Michael F. Clarke, MD

Identifying effective methods for targeting cancer stem cells which play a significant role in breast cancer recurrence and metastasis.

Impact

Despite advances in the early detection and treatment of breast cancer, many patients will experience a recurrence, sometimes years after the treatment of their primary cancer. Dr. Clarke’s laboratory was the first to identify breast cancer stem cells (CSCs) as major contributors to metastasis—the spread of breast cancer to distant sites. CSCs are also potential drivers of recurrence because of their ability to survive cancer therapy and lie dormant for many years. CSCs are a minor population within tumors but eliminating them may be required to prevent cancer from returning. Dr. Clarke and his team focus on identifying new therapeutic targets that will specifically eliminate breast CSCs and biomarkers that signal which patients are at risk of breast cancer recurrence.

Progress Thus Far

A major challenge in developing therapies targeting CSCs is that they are very similar to normal stem cells. Hence, new treatments must be specific to the CSCs to avoid serious side effects. Dr.
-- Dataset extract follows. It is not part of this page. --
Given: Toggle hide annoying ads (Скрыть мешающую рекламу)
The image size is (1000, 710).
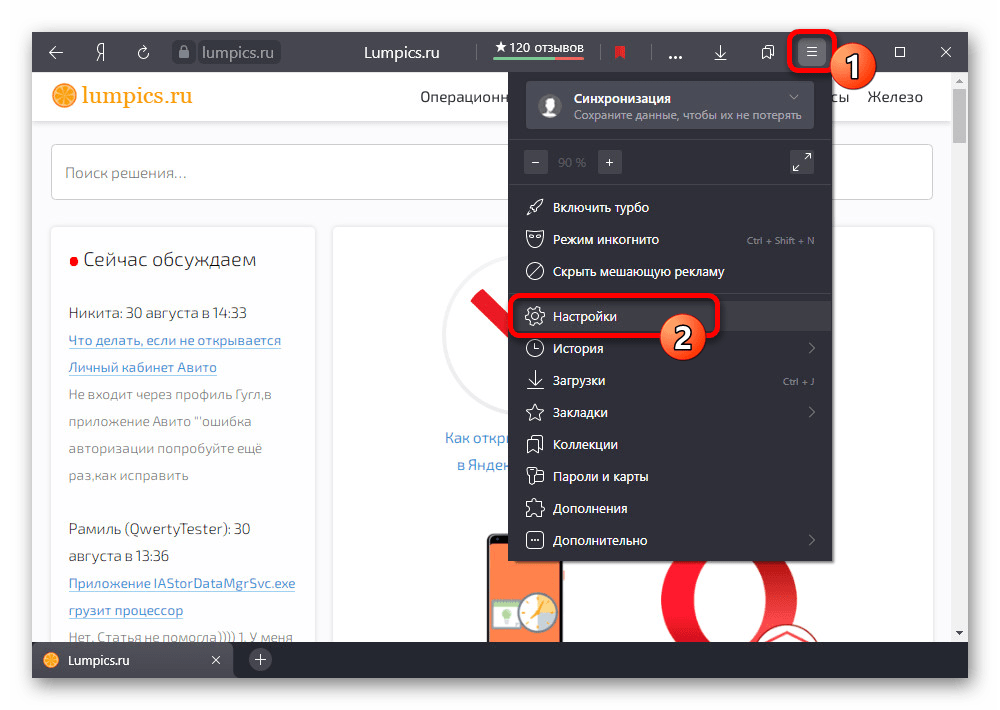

Clarke’s team recently identified a new biomarker that is a regulator of CSCs to identify patients who likely will not respond to treatment after surgery. They are continuing to advance their work by developing small molecules that target CSCs to treat triple-negative breast cancer tumors highly resistant to current therapies.

What’s next

In the next year, Dr. Clarke’s team will continue investigating potential biomarkers that identify patients who will need post-surgical therapy to prevent recurrence. They will also continue their effort to develop the small molecule inhibitors that may lead to potential clinical compounds. Understanding how breast cancer overcomes therapeutics, even those that regulate immunity, will provide the team with key insights into developing their new therapeutic strategies.